→ LISTING
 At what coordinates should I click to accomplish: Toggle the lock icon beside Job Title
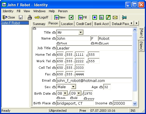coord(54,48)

==

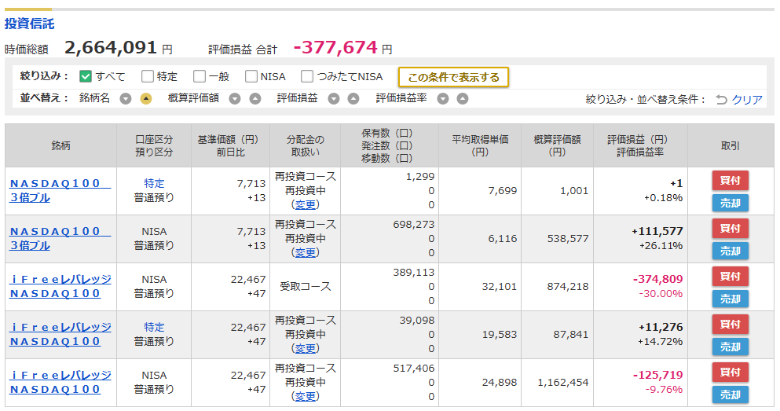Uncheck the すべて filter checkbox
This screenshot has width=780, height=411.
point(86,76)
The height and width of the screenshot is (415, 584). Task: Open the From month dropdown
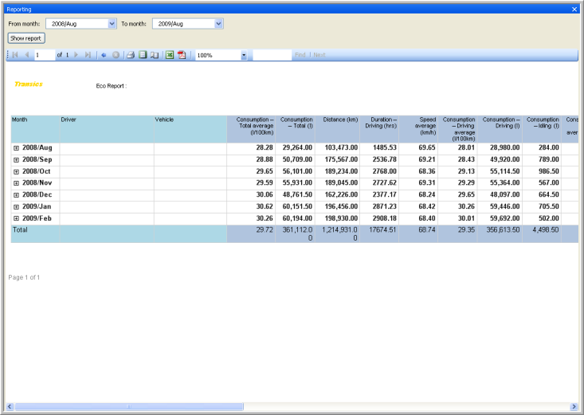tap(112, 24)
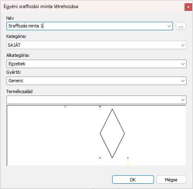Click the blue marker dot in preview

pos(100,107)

* * *

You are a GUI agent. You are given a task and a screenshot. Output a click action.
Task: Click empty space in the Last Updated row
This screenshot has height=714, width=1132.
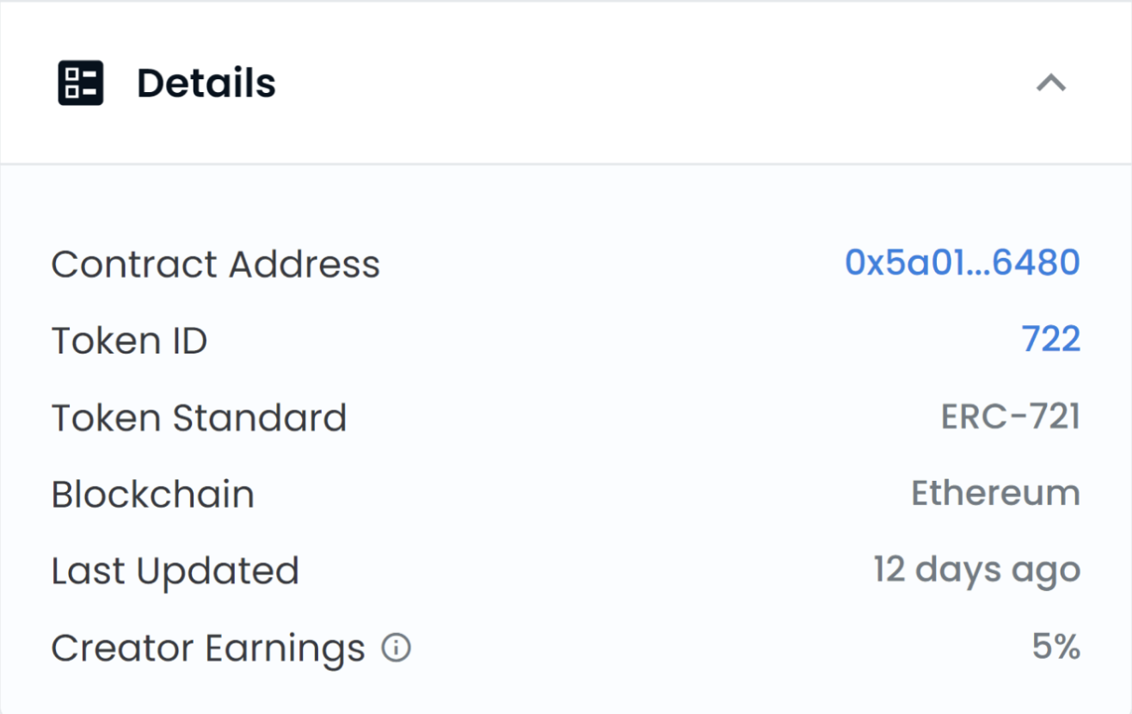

→ GIVEN INSTRUCTION
Copy the lines from the one containing "At what coordinates" through the one containing "coord(54,48)", inclusive, adding 62 to each coordinate in the answers and leaving out the pictures.

→ THE COMPLETED TASK
 At what coordinates should I click to accomplish: Toggle the lock icon beside Job Title
coord(116,110)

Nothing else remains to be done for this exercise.